> _TEKS SUMBER_:
......
Status darurat COVID-19 ketiga Jepang akan segera diterapkan karena “status kuasi darurat” yang sempat diterapkan terbukti tidak efektif. Pemerintah pun tengah mempertimbangkan langkah pencegahan yang lebih ketat, seperti meminta department store dan beberapa fasilitas komersial untuk tutup, membuat berbagai respons datang dari penduduk Jepang.
Melansir Mainichi, beberapa konsumen yang lalu-lalang di Tokyo pun mengungkapkan pendapatnya terkait hal itu, mengatakan, “Begini lagi…,” “Terlalu terlambat,” sementara beberapa orang lainnya mengharapkan adanya langkah pencegahan yang lebih efektif dan kuat.
Seorang wanita 70 tahunan asal Adachi Ward Tokyo yang bekerja part-time dan tengah menunggu di depan toko Ginza Mitsukoshi di sore hari pada 21 April lalu mengatakan, “Meski disebut status darurat, rasanya tidak begitu.”
Di Tokyo, status kuasi-darurat telah diterapkan di 23 distrik dan 6 kota suburban pada 12 April lalu, hanya satu bulan sejak status darurat yang diterapkan pada awal tahun lalu dicabut.
"Alih-alih mengulangi langkah pencegahan dan mencabut deklarasi, saya berharap para pejabat akan mengambil langkah-langkah kuat untuk menekan virus corona sekaligus, seperti lockdown dari luar negeri," ujar wanita itu.
Kyoko Kaneko (67), seorang ibu rumah tangga dari Chuo Ward juga mengritik pemerintah, "pemerintah pusat dan pemerintah metropolitan terlalu lambat untuk menanggapi," dan berpendapat bahwa mereka seharusnya mengumumkan keadaan darurat sebelum mengambil tindakan kuasi-darurat.
Hisako Kikuchi (75), seorang ibu rumah tangga asal Bunkyo Ward pun mengatakan hal serupa.
"Menurut saya, pemerintah harus menerapkannya lebih cepat, tapi saya akan menahan diri untuk tak bepergian saat status darurat diterapkan,” kata dia.
Saat status darurat pertama pada bulan April dan Mei tahun lalu, pemerintah metropolitan meminta agar berbagai bisnis, termasuk bioskop, museum dan beberapa fasilitas komersial untuk tutup. Department store pun diminta untuk tutup, dengan seksi makanan sebagai pengecualian.
Salah satu pegawai dari sebuah department store besar Tokyo sangat kecewa larena untuk kedua kalinya ia harus menghabiskan liburan "Golden Week" antara akhir April dan awal Mei, di tengah status darurat.
"Setelah satu tahun membuat lingkungan yang aman, rasanya aneh bahwa department store yang bukan sebuah sumber utama infeksi harus ditutup,” katanya.
......
> _DAFTAR DATA_:

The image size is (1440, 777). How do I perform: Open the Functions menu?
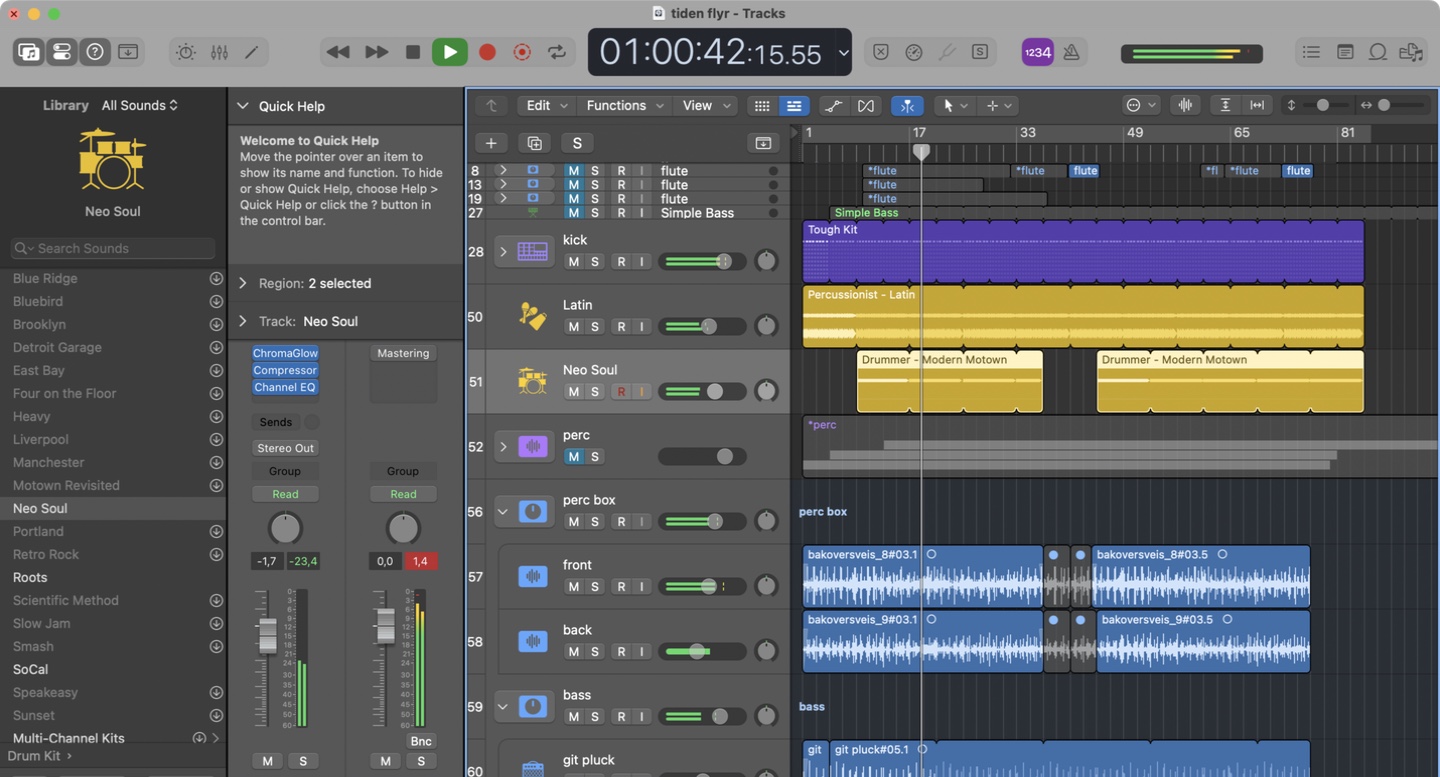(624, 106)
......
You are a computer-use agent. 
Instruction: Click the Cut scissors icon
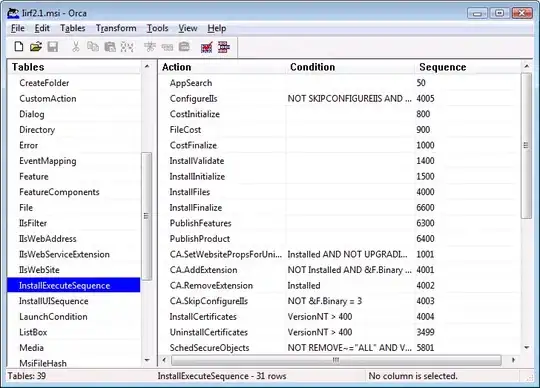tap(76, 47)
......
> _TUGAS YANG DIKERJAKAN_:
**a.** Menurut artikel tentang status darurat di Jepang, kapan status kuasi-darurat mulai diterapkan di Tokyo?
**b.** Teruskan artikel tentang status darurat di Jepang mulai dari sesudah kalimat terakhirnya.
Data ini bahan tersendiri, tidak ada hubungannya dengan artikel.

> _JAWABAN BERURUTAN_:
**a.** Pada 12 April.

**b.**
Japan Department Stores Association juga telah mengirimkan surat permintaan pada Gubernur Tokyo Yuriko Koike pada 20 April, meminta agar langkah pencegahan diterapkan dengan pertimbangan bisnis-bisnis mereka tetap bisa buka dalam keadaan status darurat. Surat tersebut menyatakan surat tersebut menyatakan bahwa penutupan itu mungkin akan mempengaruhi infrastruktur kehidupan pelanggan dan juga dapat menghambat kelangsungan bisnis perusahaan klien.
Stasiun Shinjuku sendiri ramai siang dan malam dengan pembeli dan penumpang dari dalam dan luar Tokyo. Seorang wanita wiraswasta dari Daerah Shibuya (65) yang mengunjungi sebuah department store yang terhubung ke stasiun melalui sebuah lorong pun berkata, "Tindakan pencegahan (virus corona) berubah sepanjang waktu, dan saya tidak dapat melihat efek apa pun. Saya merasa orang-orang tidak lagi bekerja sama. "
Fumiko Kishi (84), seorang ibu rumah tangga dari Daerah Suginami, bertanya-tanya, "Saya ingin tahu apakah pemerintah pusat dan pemerintah metropolitan tidak dapat mengambil tindakan yang lebih kuat karena Tokyo Olympic?"
Ada juga yang pasrah, seperti seorang pekerja paruh waktu berusia 32 tahun dari Setagaya yang tengah mengunjungi daerah Shibuya.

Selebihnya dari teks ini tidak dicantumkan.